Parsley Energy (NYSE: PE) is an oil and gas exploration company based in Austin, Texas. The company is struggling to keep up with past earnings performance and the stock has been trending lower as a result. .
The Tickeron Fundamental Analysis Overview shows several negative factors for the stock. The Tickeron PE Growth Rating for this company is 77, pointing to worse than average earnings growth. The PE Growth rating is based on a comparative analysis of stock PE ratio increase over the last 12 months compared against S&P 500 index constituents. A rating of 1 indicates highest PE growth while a rating of 100 indicates lowest PE growth.
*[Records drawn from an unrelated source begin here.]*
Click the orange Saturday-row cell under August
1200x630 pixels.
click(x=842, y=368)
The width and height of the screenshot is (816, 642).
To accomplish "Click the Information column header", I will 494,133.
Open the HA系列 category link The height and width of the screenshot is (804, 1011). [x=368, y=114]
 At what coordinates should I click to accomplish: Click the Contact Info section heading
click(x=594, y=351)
Furthermore, the PEG ratio is (7.7) for PE, as compared to the industry average of (1.0).
The most recent quarterly report saw earnings decline by 18% on a year over year basis and analysts expect earnings to decline by 3% for the year as a whole.
The Tickeron Valuation Rating of 97 indicates that the company is significantly overvalued in the industry. A rating of 1 points to the most undervalued stocks, while a rating of 100 points to the most overvalued stocks. This rating compares market capitalization estimated by our proprietary formula with the current market capitalization. The PEG ratio is at 7.7 and that is well above the industry average of 0.98
The company’s management efficiency measurements are mixed with a strong profit margin of 32.5%, but the return on equity is well below average at 7.7%.
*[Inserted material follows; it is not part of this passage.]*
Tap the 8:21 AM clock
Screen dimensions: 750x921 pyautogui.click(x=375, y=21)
The daily chart for Parsley shows that the stock has been trending lower over the last four months and there is a trend channel that defines the cycles within the overall downward trend. The upper rail of the channel connects the highs from April, May, June, and July. The current price is slightly below the upper rail, but the 50-day moving average is just overhead.
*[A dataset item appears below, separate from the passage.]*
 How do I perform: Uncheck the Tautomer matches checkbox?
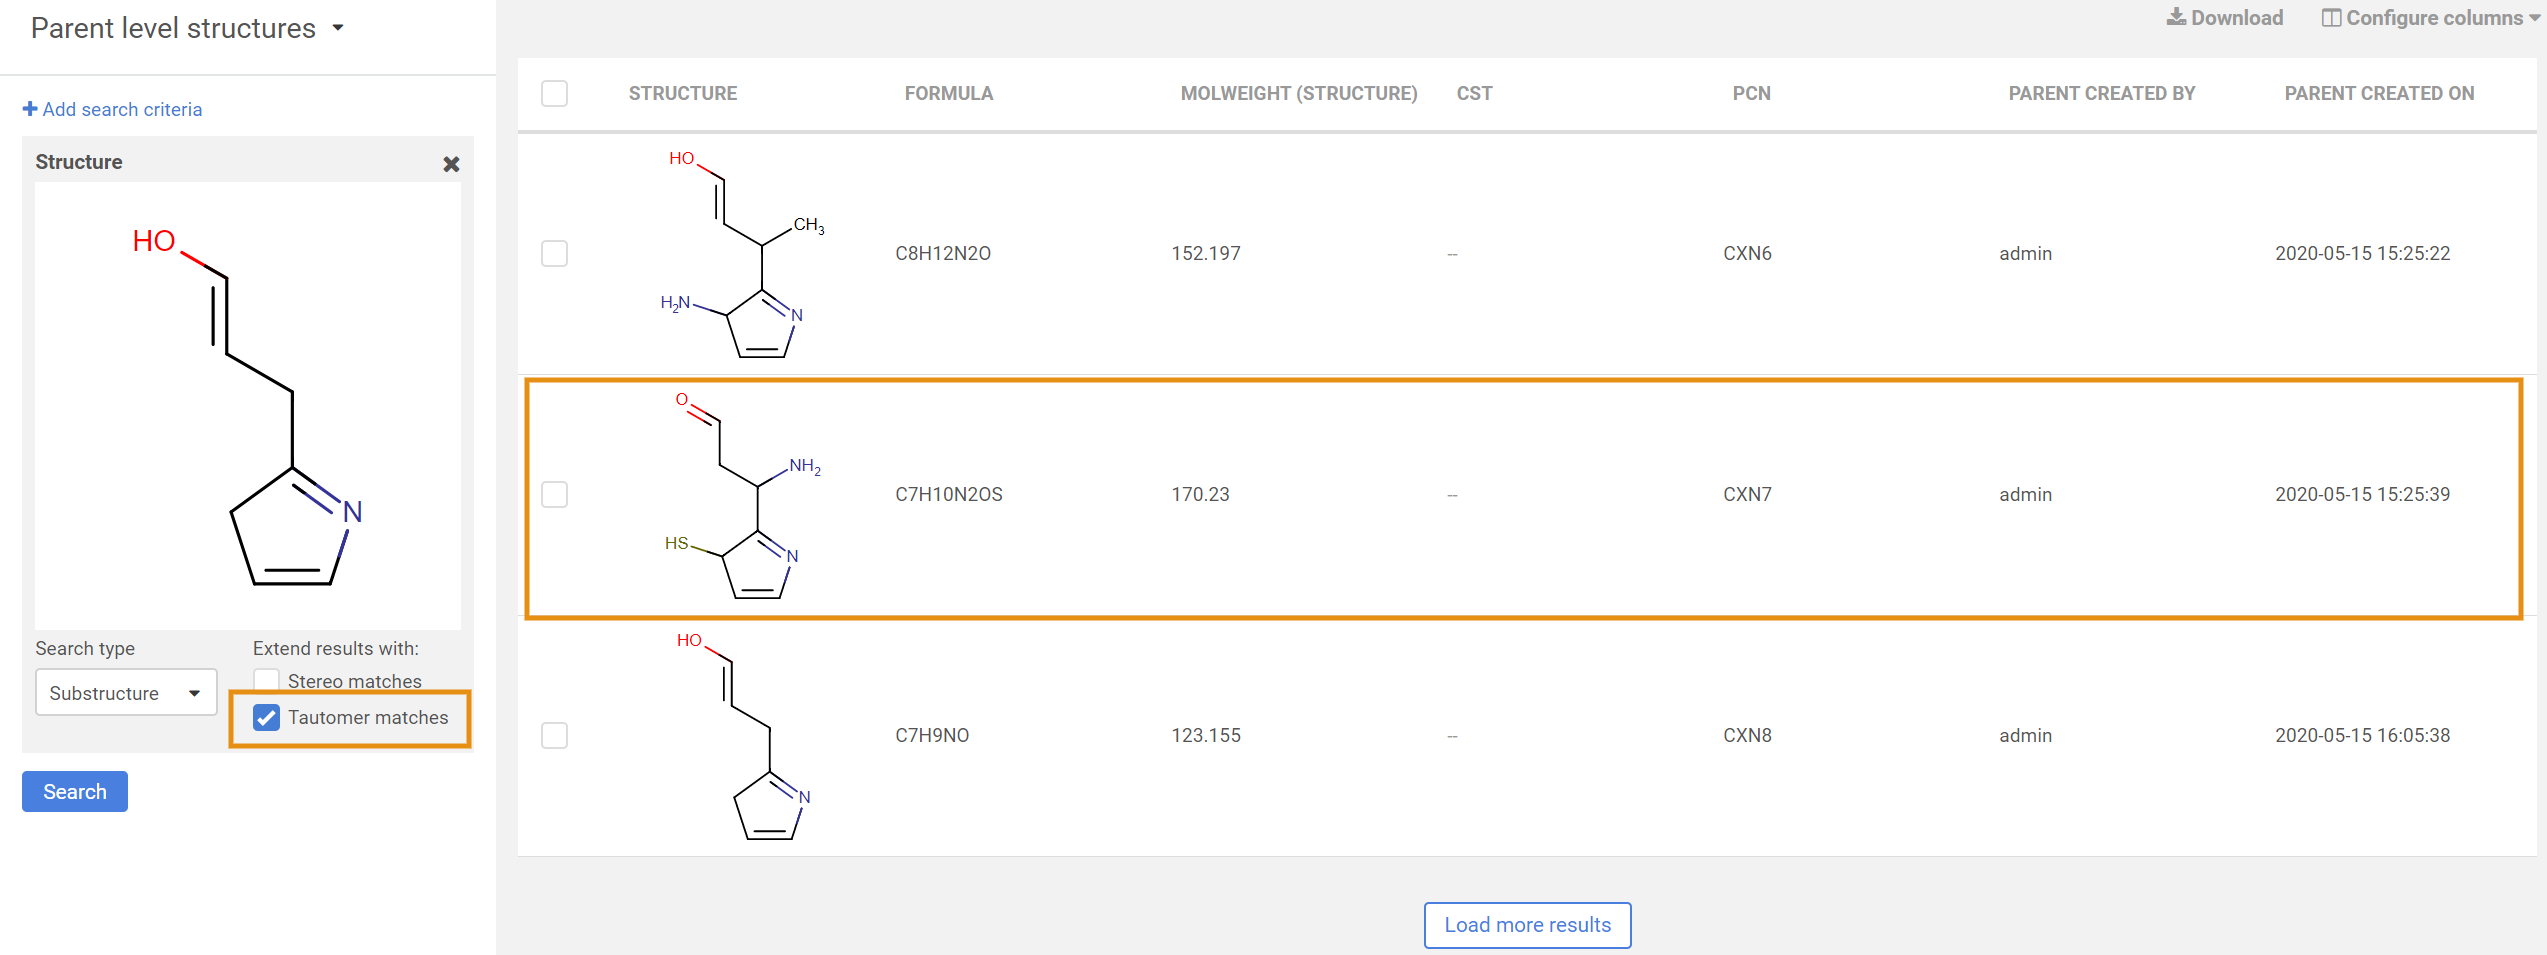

Between the 50-day and the upper rail, you have two different layers of resistance the stock will have to break through in order to move higher. We see that the daily stochastic readings are just below overbought territory, but they look like they are getting ready to make a bearish crossover.
The 10-day moving average is below the 50-day moving average and it has been that way since late May. This indicates that the momentum is to the downside at this time and has been for the last few months.
The Tickeron Profit vs. Risk Rating for this company is 100, indicating that the returns do not compensate for the risks. PE’s unstable profits reported over time resulted in significant drawdowns within these last five years. A stable profit reduces stock drawdown and volatility.
Another factor working against Parsley Energy is the sentiment toward the stock. According to the Wall Street Journal, there are 37 analysts following the stock currently and 33 of them have it rated as a “buy”. The other four have the stock rated as a “hold” and this gives us an overall buy percentage of 89.2%. This is well above the buy percentage for the average stock and it is especially concerning for a stock that has underperformed.
The short interest ratio for Parsley is at 2.0 currently and that is below average and indicates a certain degree of optimism. The average short interest ratio is in the 3.0 range.
The problem with having a high buy percentage and a low short interest ratio is that there are fewer catalysts that can drive the stock higher. When almost 90% of analysts have the stock rated as a “buy”, there is very little chance of an upgrade that can create some positive movement. With the short interest ratio being so low, the odds of a short-covering rally are also low.